Figure 6.. Structural variant landscape summary.

(A) The number of structural variants across samples. In the left panel, structural variants were annotated with three SV catalogs (the gnomAD-SV database, a long-read-based SV catalog, and the HPRC v1.0 SV catalog). SVs are matched if they have at least 10% genomic overlap. SVs close to centromeres, telomeres, or within segmental duplications were removed. The colors highlight the maximum frequency across these catalogs, the lighter blue showing “rare” SVs (with an allele frequency below 1%) in the catalogs, or unmatched. SVs may be unmatched, either because they are novel or due to the difficulties in the database comparison. The right panel shows the number of rare structural variants in protein-coding genes, grouped by their impact on the gene structure. (B) MHC pangenome built from 28 brain and 6 cell line haplotypes, containing 640 nodes, SVs over 100bp are shown. (C) IGH pangenome built from 28 brain haplotypes containing 268 nodes. In contrast, cell lines are typically derived from B-cell lymphocytes and contain extensive somatic rearrangements in this locus.

Figure 7.. Haplotype-specific methylation profiling.

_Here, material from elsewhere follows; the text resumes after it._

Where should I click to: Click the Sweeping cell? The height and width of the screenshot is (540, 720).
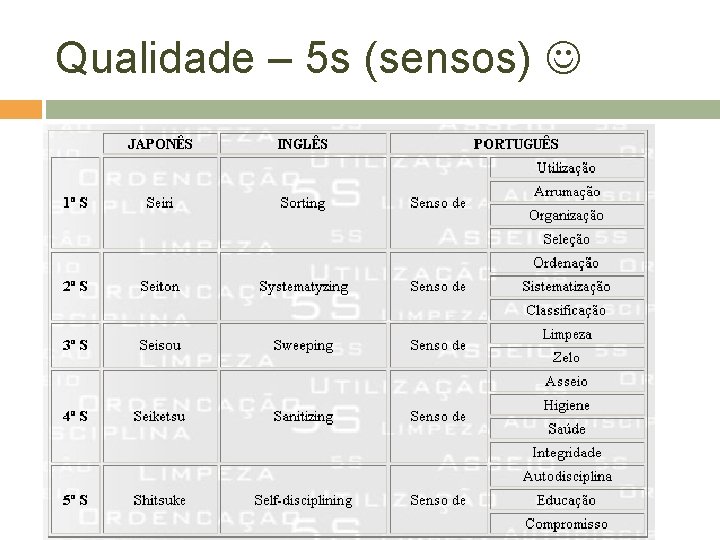pos(303,345)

(A) Heatmap of concordance between Bisulfite whole genome sequencing and ONT Remora Methylation calls in HG002 at sites shared by both technologies covered by at least 5 reads. The lower coverage of ONT data causes striping in the heatmap at specific frequencies. (B) Read depth of Bisulfite and ONT samples, this plot shows that less ONT coverage is able to obtain the same methylation information as bisulfite with more than twice the coverage. CpG sites are one position apart in the sense and antisense DNA strands due to C-G base pairing. Since this read coverage is counted per CpG location the actual coverage was doubled to account for the neighboring strand locations and estimate actual genome wide coverage. (C) A positive control plot showing the expected differential methylation pattern in the SNRPN (Small Nuclear Ribonucleoprotein Polypeptide N) of phased ONT reads for brain sample SH-04–08. Red CpG sites are methylated and blue sites are unmethylated. Above the reads is a plot of methylation frequency and gene locations, visualized using modbamtools (D) IGV visualization of phased methylated ONT reads and the phased assemblies of brain sample SH-04–08 at the gene DLGAP2 locus that shows a 1,379 base pair insertion that is differentially methylated across haplotypes.